J’avais envie d’écrire une histoire sur le temps long, ce qui constitue notre monde et comment la fulgurance d’une rencontre est capable de s’inscrire dans cet espace où tout va trop vite, mais, où un regard, une parole, un acte peuvent à jamais changer deux vies.
J’ai puisé mon inspiration dans la nature et son intarissable (je l’espère), renouvellement.
Cette histoire est née d’une anecdote souvenir. Un jour où j’étais en vacances à la ferme chez ma grand-mère est arrivée une famille de Parisiens qui louaient une maisonnette à proximité. Parents et deux enfants, dont une fillette de mon âge, dix ans. C’était la première fois qu’ils venaient à la campagne. Nous avions un vaste poulailler en bordure de la petite route qui traversait le hameau et je ne manquais pas une occasion d’aller nourrir les volailles et surtout chercher les œufs. La gamine me regardait faire de loin, elle ne semblait pas rassurée.
J’avais entendu un échange dont je n’avais pas compris le sens : « Maman, ici ça pue, pourquoi on va pas à la mer. » « Ma chérie, on ira se baigner au lac. » « Le lac est tout marron, il est sale. » Et un autre jour où elles passaient devant le poulailler, il faut savoir que les gallinacés ont tendance à accourir vers de potentielles mains nourricières : « Maman, regarde ! Les poules, elles me reconnaissent ! »
Mon idée était nichée au creux de ce souvenir : qu’est-ce que donnerait la rencontre d’une fille de la ville avec une fille de la campagne. Deux univers situés aux antipodes l’un de l’autre. Ces deux-là seraient-elles en mesure de s’approcher, de se rapprocher, de se comprendre, et parce que nous sommes dans une romance, de s’aimer ?
Deux héroïnes très différentes faites l’une pour l’autre ? Découvrez-en davantage dans cette interview de Véronique Bréger
Tu as deux héroïnes très différentes en même temps faites pour tomber amoureuses. Peux-tu nous parler un peu d’elles ?
Faites pour tomber amoureuses, pas si sûr en réalité. Éléa et Maxence sont issues de milieux très différents et elles ont reçu une éducation dissemblable. Elles sont, pour diverses raisons, à un carrefour de leur existence. Elles sont chamboulées, en rupture avec leur passé et en perte de repères. Prêtes à tout, sauf à tomber amoureuses, qui plus est en un laps de temps très court.
Ici, il est question d’un sujet fort : le lâcher prise ou comment se fier à une intuition et décider de la suivre.
Pour autant, il n’y a pas que Maxence et Éléa. Il y a aussi d’autres personnages dont les vies sont liées à celles de tes deux héroïnes. Tu peux nous dire quelques mots sur chacun et chacune ?
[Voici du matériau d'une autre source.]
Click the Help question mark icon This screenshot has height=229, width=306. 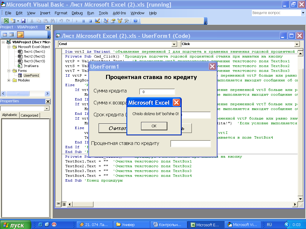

C’est un roman avec de nombreux personnages aux voix singulières. C’est l’ADN de ce roman. Quand je parle de personnages, il faut entendre : humains, animaux, végétaux et lieux.
Coté humains, il y a les indéfectibles amies dÉléa, Bénédicte l’amie d’enfance et Angèle son épouse. La belle-sœur et le frère de Maxence, Juliette et Paul. Sa nièce Chloé et son neveu Timothé.
Pour les animaux, vous ferez la connaissance de Rustic, Ginette, Géode et Piranèse.
Concernant les végétaux, mes deux héroïnes se nomment Sphaigne Humus B et Saxifrage Thalatte.
Le lieu vedette est sans conteste L’Arbre à Poules.
Une botaniste passionnée par la nature et la vie et une femme en fuite…
Maxence est une bosseuse, elle a des valeurs de partage et aime se perdre dans le travail, n’est-ce pas ?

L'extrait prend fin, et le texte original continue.